START RECORDS FOR THIS TASK

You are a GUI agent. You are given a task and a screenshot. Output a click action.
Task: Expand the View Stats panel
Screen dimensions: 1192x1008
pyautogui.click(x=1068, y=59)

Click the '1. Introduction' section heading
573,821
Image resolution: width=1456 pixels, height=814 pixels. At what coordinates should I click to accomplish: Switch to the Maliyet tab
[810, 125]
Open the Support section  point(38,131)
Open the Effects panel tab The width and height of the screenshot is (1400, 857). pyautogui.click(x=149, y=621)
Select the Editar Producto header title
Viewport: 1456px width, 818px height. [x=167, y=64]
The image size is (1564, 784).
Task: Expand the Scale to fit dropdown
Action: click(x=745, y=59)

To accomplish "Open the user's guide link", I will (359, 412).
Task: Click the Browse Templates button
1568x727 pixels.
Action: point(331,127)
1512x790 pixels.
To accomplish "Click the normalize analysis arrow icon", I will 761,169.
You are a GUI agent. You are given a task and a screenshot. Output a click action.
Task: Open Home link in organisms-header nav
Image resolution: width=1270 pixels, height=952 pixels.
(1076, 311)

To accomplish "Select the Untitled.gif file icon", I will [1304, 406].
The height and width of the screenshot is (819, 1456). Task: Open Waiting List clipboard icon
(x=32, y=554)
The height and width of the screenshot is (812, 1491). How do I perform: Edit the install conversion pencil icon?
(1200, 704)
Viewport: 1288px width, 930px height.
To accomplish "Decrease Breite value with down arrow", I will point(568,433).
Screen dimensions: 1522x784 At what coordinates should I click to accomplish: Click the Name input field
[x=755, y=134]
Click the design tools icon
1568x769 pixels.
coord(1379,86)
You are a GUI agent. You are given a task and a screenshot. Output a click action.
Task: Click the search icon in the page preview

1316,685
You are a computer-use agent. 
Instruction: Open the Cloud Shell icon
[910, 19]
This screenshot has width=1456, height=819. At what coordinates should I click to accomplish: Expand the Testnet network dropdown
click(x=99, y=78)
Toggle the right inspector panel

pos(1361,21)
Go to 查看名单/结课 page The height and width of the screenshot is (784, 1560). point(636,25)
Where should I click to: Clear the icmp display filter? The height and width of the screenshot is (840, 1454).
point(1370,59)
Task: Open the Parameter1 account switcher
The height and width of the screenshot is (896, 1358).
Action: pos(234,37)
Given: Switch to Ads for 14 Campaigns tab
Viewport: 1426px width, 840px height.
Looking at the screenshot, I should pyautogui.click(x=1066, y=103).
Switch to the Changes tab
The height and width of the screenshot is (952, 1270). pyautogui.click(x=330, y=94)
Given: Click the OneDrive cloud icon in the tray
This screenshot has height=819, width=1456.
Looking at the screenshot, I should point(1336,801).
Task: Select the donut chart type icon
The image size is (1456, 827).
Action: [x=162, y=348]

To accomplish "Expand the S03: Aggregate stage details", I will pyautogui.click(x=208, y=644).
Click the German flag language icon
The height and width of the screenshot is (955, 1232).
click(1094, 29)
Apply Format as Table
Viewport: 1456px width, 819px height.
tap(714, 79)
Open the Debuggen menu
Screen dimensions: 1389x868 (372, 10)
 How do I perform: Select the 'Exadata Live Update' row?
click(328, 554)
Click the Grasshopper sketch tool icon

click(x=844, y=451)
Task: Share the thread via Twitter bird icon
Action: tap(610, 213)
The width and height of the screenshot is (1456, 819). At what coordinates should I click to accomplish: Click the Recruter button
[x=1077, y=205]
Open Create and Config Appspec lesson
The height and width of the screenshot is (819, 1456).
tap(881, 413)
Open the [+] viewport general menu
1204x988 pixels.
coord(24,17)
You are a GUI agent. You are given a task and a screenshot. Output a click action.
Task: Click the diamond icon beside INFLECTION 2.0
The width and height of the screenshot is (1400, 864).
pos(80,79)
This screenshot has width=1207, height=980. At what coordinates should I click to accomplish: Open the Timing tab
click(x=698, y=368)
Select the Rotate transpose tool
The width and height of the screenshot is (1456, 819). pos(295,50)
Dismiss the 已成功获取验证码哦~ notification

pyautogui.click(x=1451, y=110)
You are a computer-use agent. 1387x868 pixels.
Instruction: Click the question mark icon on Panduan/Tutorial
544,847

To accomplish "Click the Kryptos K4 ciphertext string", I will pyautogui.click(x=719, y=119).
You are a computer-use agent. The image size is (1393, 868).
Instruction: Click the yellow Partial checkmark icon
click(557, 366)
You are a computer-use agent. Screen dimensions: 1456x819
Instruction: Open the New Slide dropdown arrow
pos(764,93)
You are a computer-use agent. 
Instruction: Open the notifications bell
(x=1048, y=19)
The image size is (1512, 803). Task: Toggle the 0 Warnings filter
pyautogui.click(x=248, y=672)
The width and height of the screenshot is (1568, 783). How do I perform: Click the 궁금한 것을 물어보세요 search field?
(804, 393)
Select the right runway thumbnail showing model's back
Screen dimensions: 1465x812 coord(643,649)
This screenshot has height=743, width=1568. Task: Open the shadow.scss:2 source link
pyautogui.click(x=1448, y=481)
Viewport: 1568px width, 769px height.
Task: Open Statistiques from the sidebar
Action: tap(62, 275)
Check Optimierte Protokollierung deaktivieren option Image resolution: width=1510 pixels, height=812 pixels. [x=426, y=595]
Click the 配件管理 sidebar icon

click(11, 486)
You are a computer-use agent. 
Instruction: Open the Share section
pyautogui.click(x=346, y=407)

END RECORDS FOR THIS TASK

Type out the whole of the data again, exactly as shown.

RESPONSE BELOW:
You are a GUI agent. You are given a task and a screenshot. Output a click action.
Task: Expand the View Stats panel
Screen dimensions: 1192x1008
pyautogui.click(x=1068, y=59)

Click the '1. Introduction' section heading
573,821
Image resolution: width=1456 pixels, height=814 pixels. At what coordinates should I click to accomplish: Switch to the Maliyet tab
[810, 125]
Open the Support section  point(38,131)
Open the Effects panel tab The width and height of the screenshot is (1400, 857). pyautogui.click(x=149, y=621)
Select the Editar Producto header title
Viewport: 1456px width, 818px height. [x=167, y=64]
The image size is (1564, 784).
Task: Expand the Scale to fit dropdown
Action: click(x=745, y=59)

To accomplish "Open the user's guide link", I will (359, 412).
Task: Click the Browse Templates button
1568x727 pixels.
Action: point(331,127)
1512x790 pixels.
To accomplish "Click the normalize analysis arrow icon", I will 761,169.
You are a GUI agent. You are given a task and a screenshot. Output a click action.
Task: Open Home link in organisms-header nav
Image resolution: width=1270 pixels, height=952 pixels.
(1076, 311)

To accomplish "Select the Untitled.gif file icon", I will [1304, 406].
The height and width of the screenshot is (819, 1456). Task: Open Waiting List clipboard icon
(x=32, y=554)
The height and width of the screenshot is (812, 1491). How do I perform: Edit the install conversion pencil icon?
(1200, 704)
Viewport: 1288px width, 930px height.
To accomplish "Decrease Breite value with down arrow", I will point(568,433).
Screen dimensions: 1522x784 At what coordinates should I click to accomplish: Click the Name input field
[x=755, y=134]
Click the design tools icon
1568x769 pixels.
coord(1379,86)
You are a GUI agent. You are given a task and a screenshot. Output a click action.
Task: Click the search icon in the page preview

1316,685
You are a computer-use agent. 
Instruction: Open the Cloud Shell icon
[910, 19]
This screenshot has width=1456, height=819. At what coordinates should I click to accomplish: Expand the Testnet network dropdown
click(x=99, y=78)
Toggle the right inspector panel

pos(1361,21)
Go to 查看名单/结课 page The height and width of the screenshot is (784, 1560). point(636,25)
Where should I click to: Clear the icmp display filter? The height and width of the screenshot is (840, 1454).
point(1370,59)
Task: Open the Parameter1 account switcher
The height and width of the screenshot is (896, 1358).
Action: pos(234,37)
Given: Switch to Ads for 14 Campaigns tab
Viewport: 1426px width, 840px height.
Looking at the screenshot, I should pyautogui.click(x=1066, y=103).
Switch to the Changes tab
The height and width of the screenshot is (952, 1270). pyautogui.click(x=330, y=94)
Given: Click the OneDrive cloud icon in the tray
This screenshot has height=819, width=1456.
Looking at the screenshot, I should point(1336,801).
Task: Select the donut chart type icon
The image size is (1456, 827).
Action: [x=162, y=348]

To accomplish "Expand the S03: Aggregate stage details", I will pyautogui.click(x=208, y=644).
Click the German flag language icon
The height and width of the screenshot is (955, 1232).
click(1094, 29)
Apply Format as Table
Viewport: 1456px width, 819px height.
tap(714, 79)
Open the Debuggen menu
Screen dimensions: 1389x868 (372, 10)
 How do I perform: Select the 'Exadata Live Update' row?
click(328, 554)
Click the Grasshopper sketch tool icon

click(x=844, y=451)
Task: Share the thread via Twitter bird icon
Action: tap(610, 213)
The width and height of the screenshot is (1456, 819). At what coordinates should I click to accomplish: Click the Recruter button
[x=1077, y=205]
Open Create and Config Appspec lesson
The height and width of the screenshot is (819, 1456).
tap(881, 413)
Open the [+] viewport general menu
1204x988 pixels.
coord(24,17)
You are a GUI agent. You are given a task and a screenshot. Output a click action.
Task: Click the diamond icon beside INFLECTION 2.0
The width and height of the screenshot is (1400, 864).
pos(80,79)
This screenshot has width=1207, height=980. At what coordinates should I click to accomplish: Open the Timing tab
click(x=698, y=368)
Select the Rotate transpose tool
The width and height of the screenshot is (1456, 819). pos(295,50)
Dismiss the 已成功获取验证码哦~ notification

pyautogui.click(x=1451, y=110)
You are a computer-use agent. 1387x868 pixels.
Instruction: Click the question mark icon on Panduan/Tutorial
544,847

To accomplish "Click the Kryptos K4 ciphertext string", I will pyautogui.click(x=719, y=119).
You are a computer-use agent. The image size is (1393, 868).
Instruction: Click the yellow Partial checkmark icon
click(557, 366)
You are a computer-use agent. Screen dimensions: 1456x819
Instruction: Open the New Slide dropdown arrow
pos(764,93)
You are a computer-use agent. 
Instruction: Open the notifications bell
(x=1048, y=19)
The image size is (1512, 803). Task: Toggle the 0 Warnings filter
pyautogui.click(x=248, y=672)
The width and height of the screenshot is (1568, 783). How do I perform: Click the 궁금한 것을 물어보세요 search field?
(804, 393)
Select the right runway thumbnail showing model's back
Screen dimensions: 1465x812 coord(643,649)
This screenshot has height=743, width=1568. Task: Open the shadow.scss:2 source link
pyautogui.click(x=1448, y=481)
Viewport: 1568px width, 769px height.
Task: Open Statistiques from the sidebar
Action: tap(62, 275)
Check Optimierte Protokollierung deaktivieren option Image resolution: width=1510 pixels, height=812 pixels. [x=426, y=595]
Click the 配件管理 sidebar icon

click(11, 486)
You are a computer-use agent. 
Instruction: Open the Share section
pyautogui.click(x=346, y=407)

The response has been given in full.